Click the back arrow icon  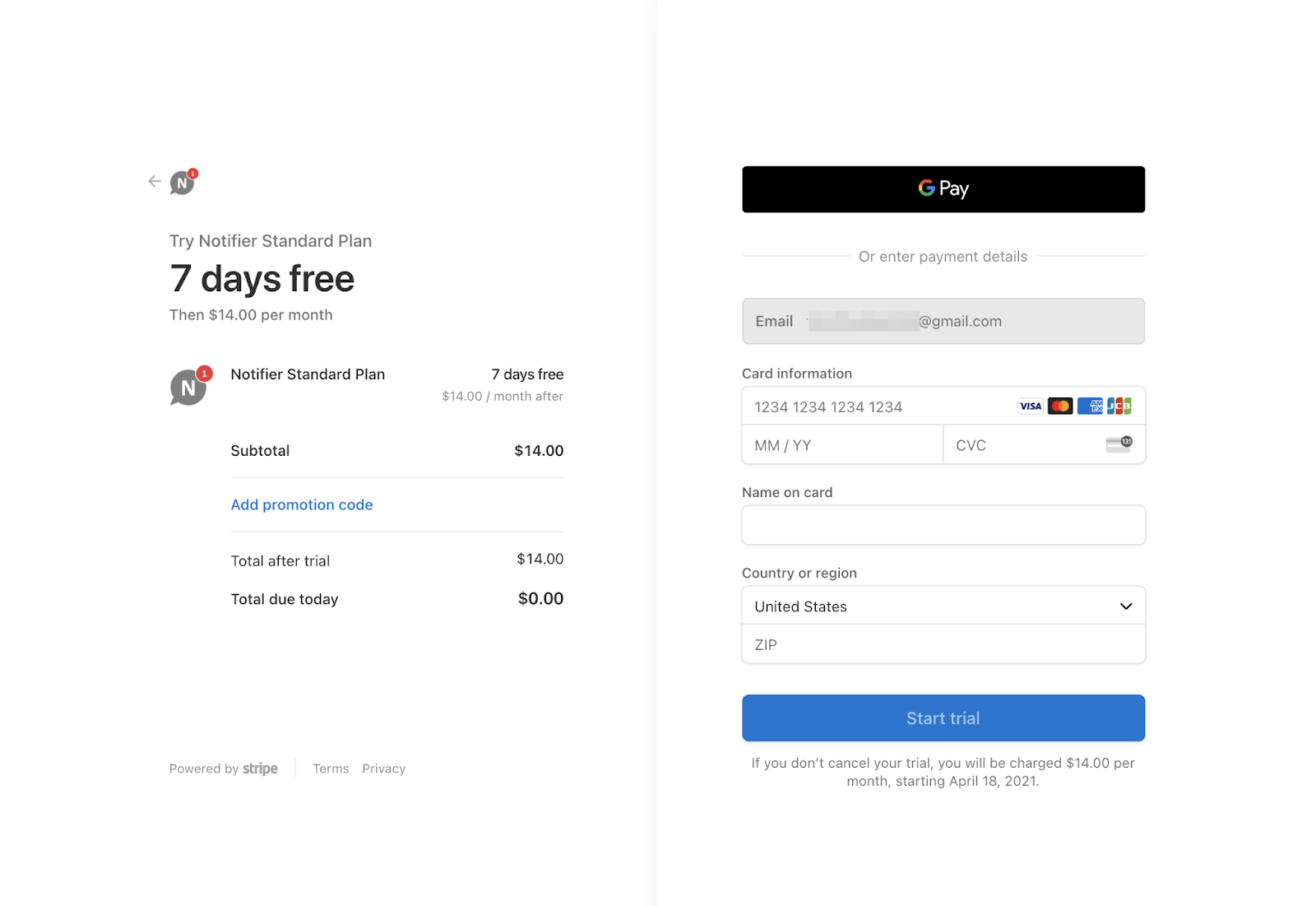pos(155,181)
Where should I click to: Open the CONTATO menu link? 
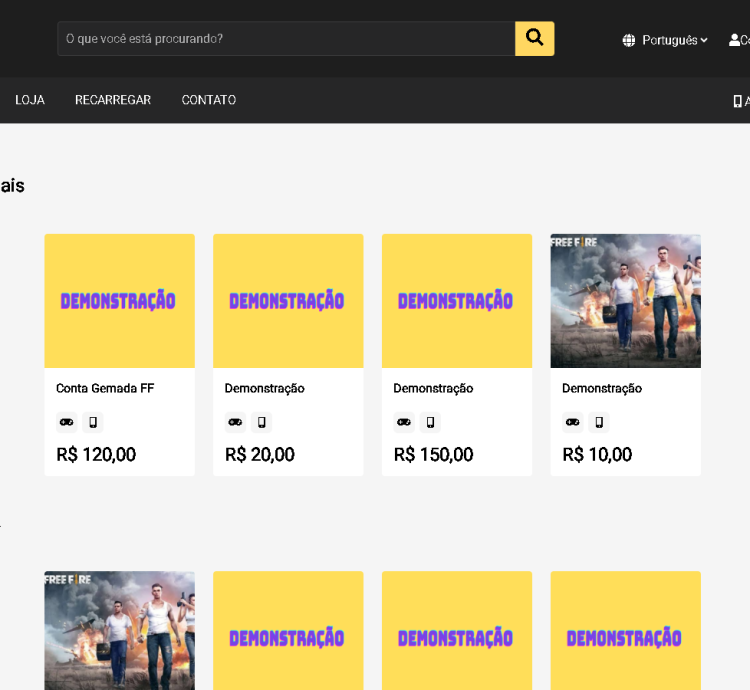pos(209,100)
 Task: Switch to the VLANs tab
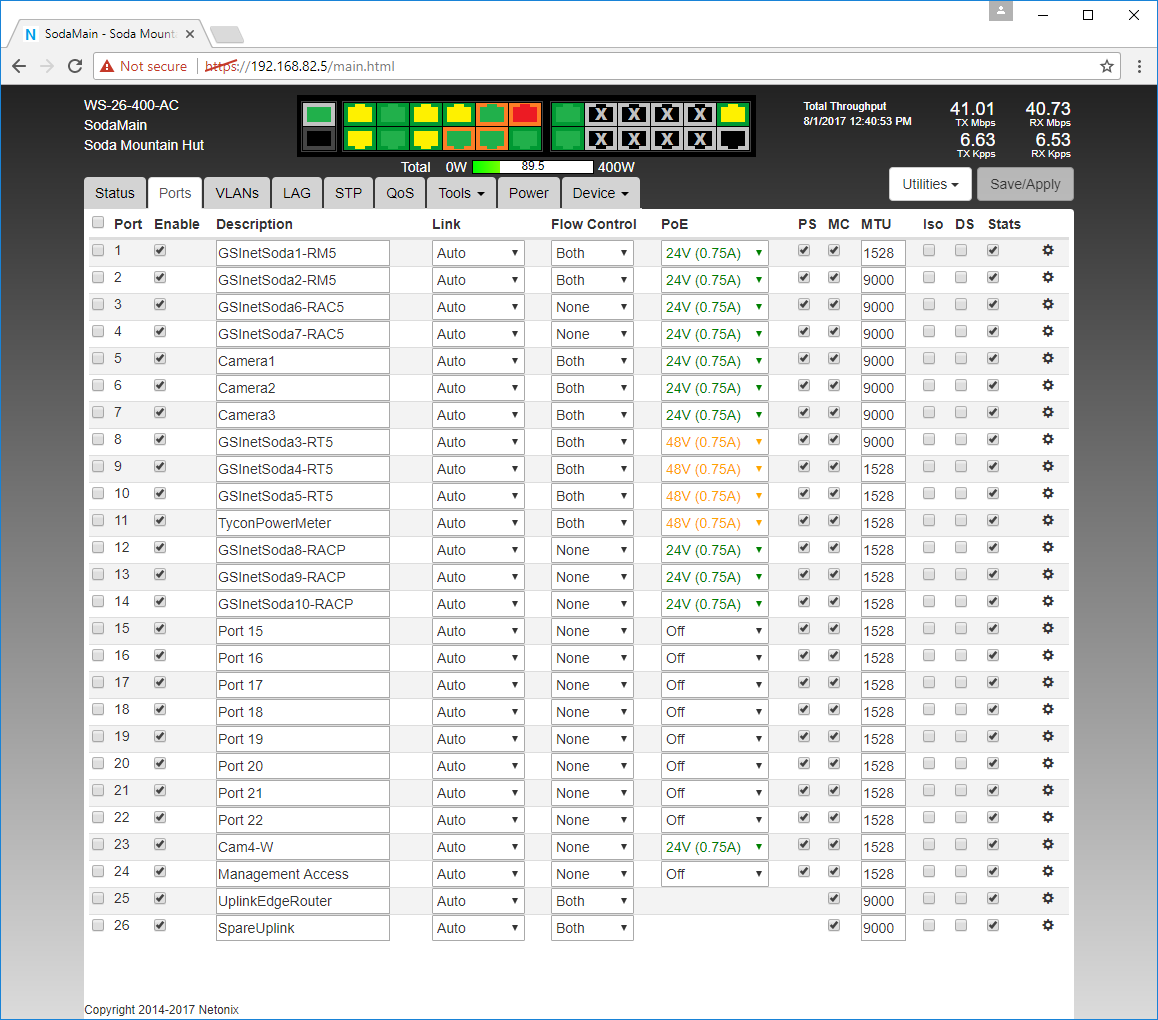point(237,193)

——————————

- _Activity_: Going from the line with "Where should I" to the last line of the listing, write out each line exactly and nothing else. Leave out all pictures.

- _Expected answer_:
Where should I click to: Open the CONTATO menu link? 
pos(209,100)
 Task: Switch to the VLANs tab
point(237,193)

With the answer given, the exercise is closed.